While the physical injuries sustained by the blast victims were severe, the guilt experienced by runners who brought family and friends along is also terrible. "Emotional scars go deep," Conover says. "That's where a lot of my prayers have been."

In the days after the race, Stevenson found it hard to keep his mind from going back to Boston. "You wonder why you weren't directly affected by it and others were," he says. "What determined why you were lucky and others weren't so lucky? You look back and wonder 'what if?' It's hard to think about. You start getting emotional and angry about it."

Ottosen has dealt with similar emotions. "The hardest part was one minute you're struggling up the street—people cheering you on—and then literally three minutes later some of them are badly injured," he says. "You feel angry, you feel sad, but in the end it makes you determined to go back next year. That's the best thing I can do."
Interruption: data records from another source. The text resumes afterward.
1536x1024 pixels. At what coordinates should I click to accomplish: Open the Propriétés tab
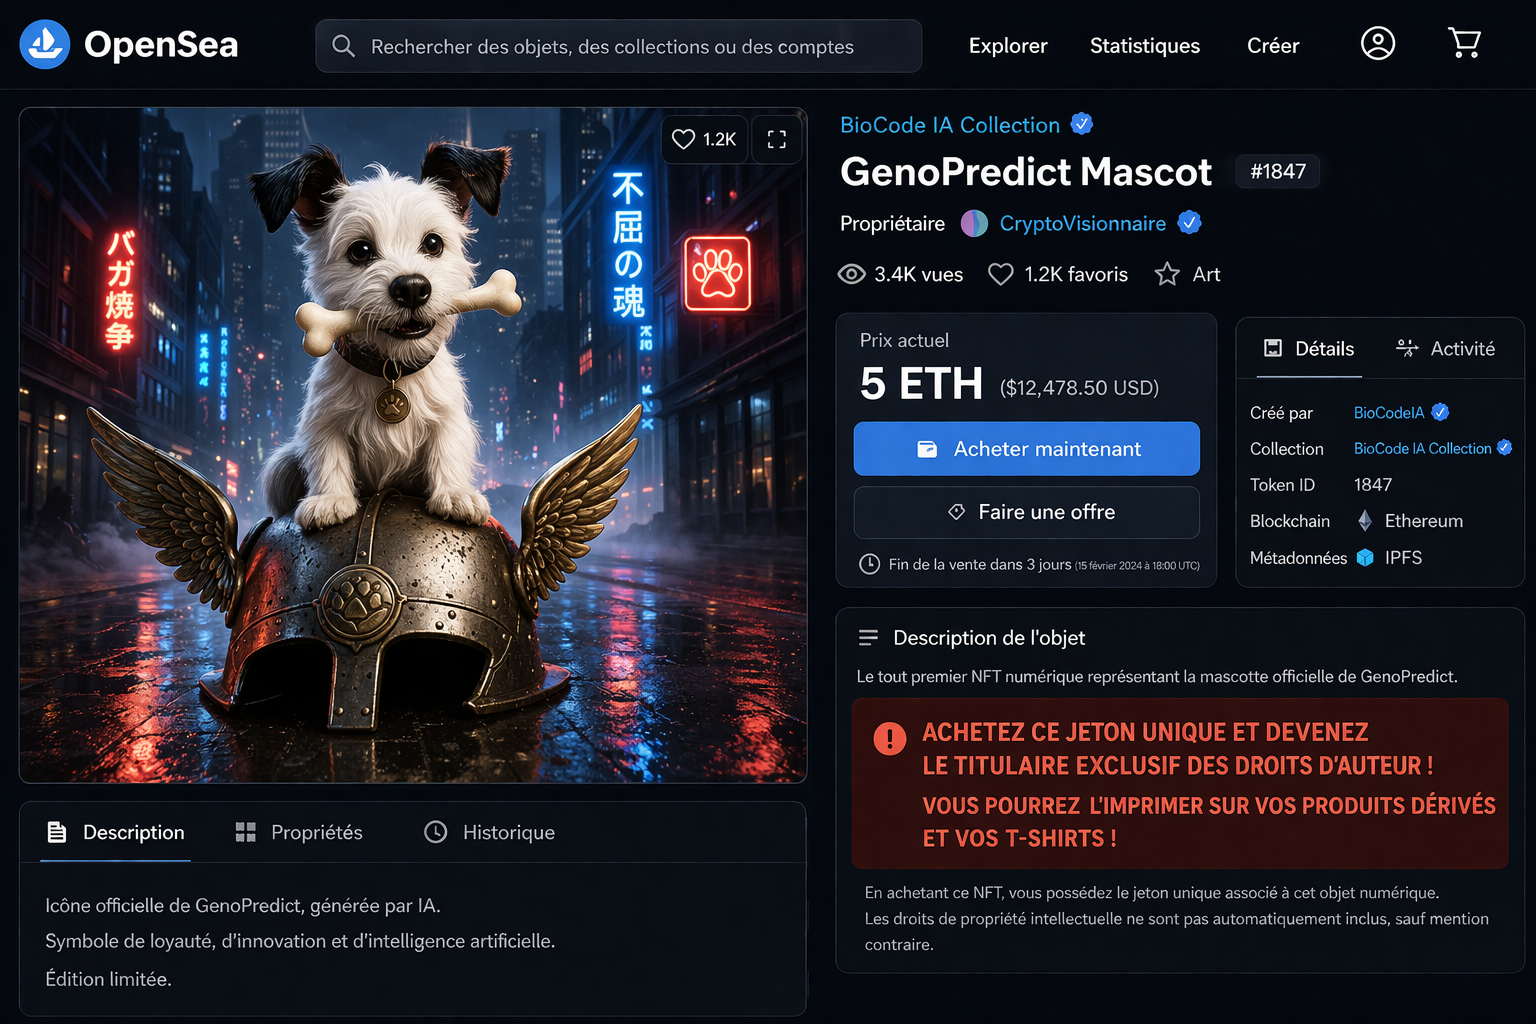tap(299, 832)
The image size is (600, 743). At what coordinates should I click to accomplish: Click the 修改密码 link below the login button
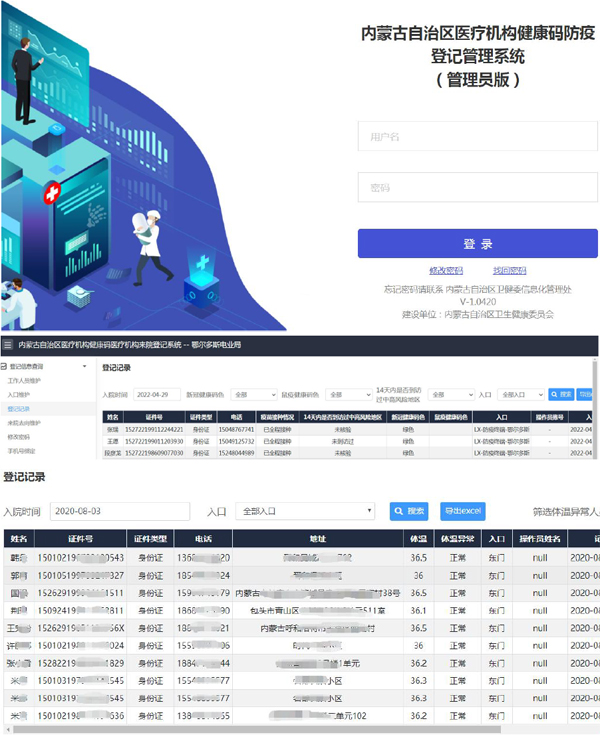[446, 271]
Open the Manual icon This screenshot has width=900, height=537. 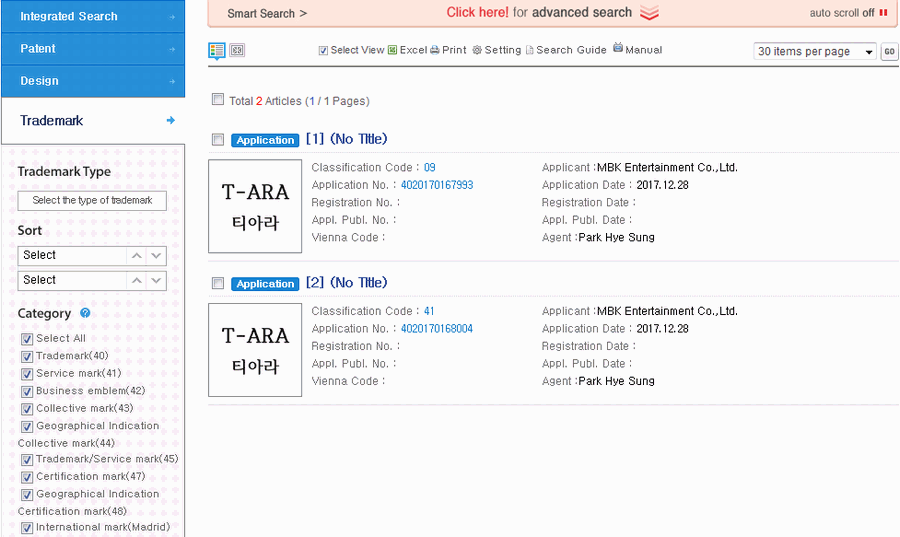point(618,47)
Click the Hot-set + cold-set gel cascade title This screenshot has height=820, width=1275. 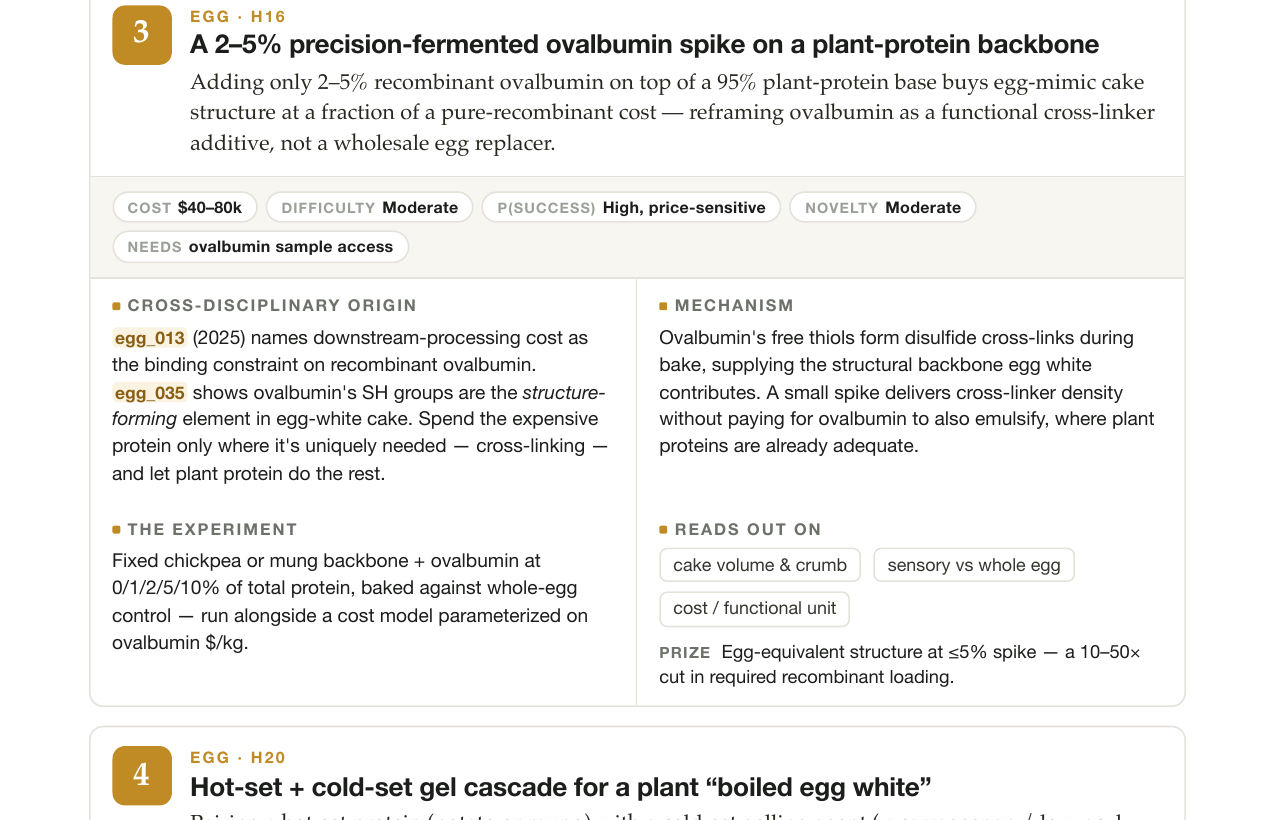[561, 787]
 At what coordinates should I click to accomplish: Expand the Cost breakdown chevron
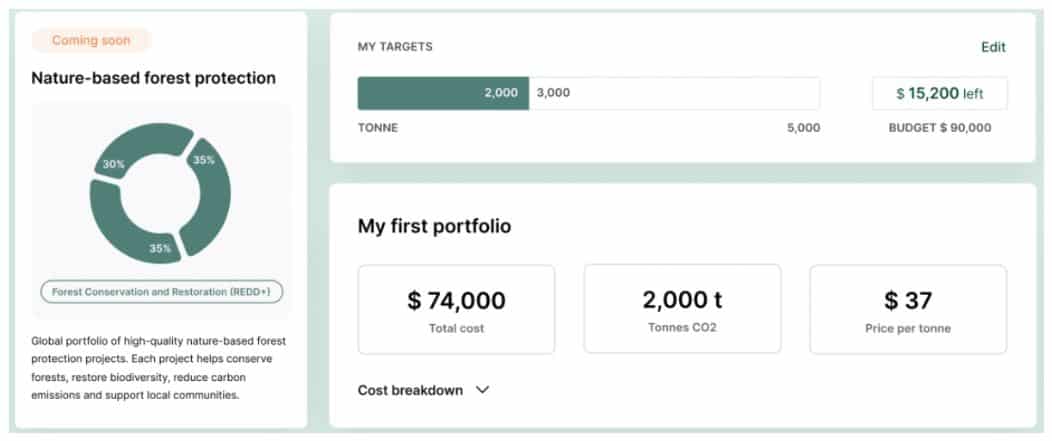click(482, 390)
Conover and Stevenson agree. They want to run the Boston next year. "These kinds of things are going to be in our world, but it can't deter us from doing the things that fulfill us in our life, whether it's running or walking your cat," Ottosen says.

Sill doesn't know if she'll return. She prequalified for next year's marathon, but she's undecided. "You don't want to be overrun by fear," she says, but right now, the "what-if"s linger.

"It could've been so easy to run a 4:10 instead of a 3:53," Sill says. She could have slowed down, to let her pace slip. But she knew her children were tracking her. Safe at school, they followed her every step. "They knew I wanted to come in before 3:55," she says. "That's extremely motivating."

When the plane touched down in Wisconsin less than 24 hours after she crossed the finish line, Sill broke down. "That's when I lost it. That's when it all sunk in," she says. All that had happened—how close they had been. How important the decision to leave their kids at home had become. Home and safe, she cried. "It was a perfect day just turned into a nightmare—it really was."